De datum waarop het gehuurde door de Brouwerij zal moeten zijn ontruimd wordt eveneens vastgesteld op 1 november 2020.
Uitvoerbaar bij voorraad?
4.9.
Uit artikel 233 lid 1 Rv volgt dat een vonnis uitvoerbaar bij voorraad kan worden verklaard, tenzij uit de wet of de aard van de zaak anders voortvloeit. De gemeente heeft gevorderd het vonnis uitvoerbaar bij voorraad te verklaren. In artikel 7:295 lid 1 BW staat echter dat de huurovereenkomst na opzegging van rechtswege van kracht blijft tot de rechter
onherroepelijkheeft beslist op een beëindigingsvordering. De rechter kan zijn vonnis alleen dan uitvoerbaar bij voorraad verklaren indien het verweer van de huurder hem kennelijk ongegrond voorkomt.
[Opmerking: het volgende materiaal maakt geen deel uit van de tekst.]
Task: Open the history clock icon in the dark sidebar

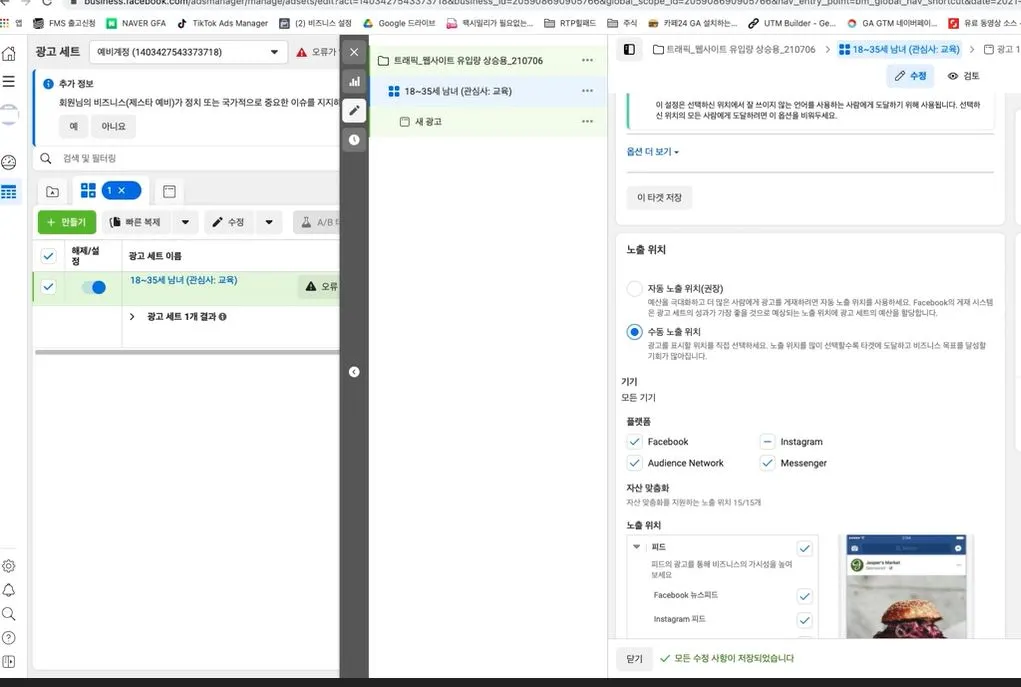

De aan te leggen maatstaf is dus dat de vaststelling van het einde van de huurovereenkomst en de veroordeling tot ontruiming alleen uitvoerbaar bij voorraad kunnen worden verklaard als het verweer van de huurder de rechter kennelijk ongegrond voorkomt. Dat is een strenge maatstaf. Het verweer van de Brouwerij is weliswaar niet gegrond maar niet kennelijk ongegrond in de zin van bij voorbaat kansloos. Het vonnis zal daarom niet uitvoerbaar bij voorraad worden verklaard.
Proceskosten
4.10.
De Brouwerij wordt als de in het ongelijk gestelde partij veroordeeld in de kosten van de procedure. De wettelijke rente over de proceskosten wordt toegewezen vanaf de 15e dag nadat de Brouwerij schriftelijk tot betaling van deze kosten is aangemaand.
Nakosten
4.11.
De gevorderde veroordeling in de nakosten is in deze procedure toewijsbaar voor zover deze kosten op dit moment kunnen worden begroot. De nakosten zullen worden toegewezen zoals in de beslissing is vermeld.

5.De beslissing

De kantonrechter:
 stelt het tijdstip waarop de (hoofd)huurovereenkomst tussen de gemeente en de Brouwerij met betrekking tot de bedrijfsruimte, zijnde een horecagelegenheid, gelegen in het Zuiderpoortcomplex aan de Sportlaan 3-7, (6021 KA) te Budel vast op 1 november 2020;
 veroordeelt de Brouwerij om het gehuurde uiterlijk op 31 oktober 2020 met alle zich daarin bevindende personen en goederen te ontruimen en te verlaten en met afgifte van de sleutels ter vrije en algehele beschikking van de gemeente te stellen;
 veroordeelt de Brouwerij in de kosten van de procedure, aan de zijde van de gemeente tot vandaag vastgesteld op € 104,81 aan explootkosten, € 121,00 aan griffierecht en € 360,00 als bijdrage in het salaris van de gemachtigde (niet met btw belast), met de wettelijke rente hierover vanaf de 15e dag nadat de Brouwerij schriftelijk tot betaling van deze kosten is aangemaand;
 veroordeelt de Brouwerij in de kosten die na dit vonnis ontstaan, begroot op € 90,00 als bijdrage in het salaris van de gemachtigde (niet met btw belast);
 wijst af hetgeen meer of anders is gevorderd.
Dit vonnis is gewezen door mr. G.J. Roeterdink, kantonrechter in Eindhoven, en in het openbaar uitgesproken op 9 juli 2020.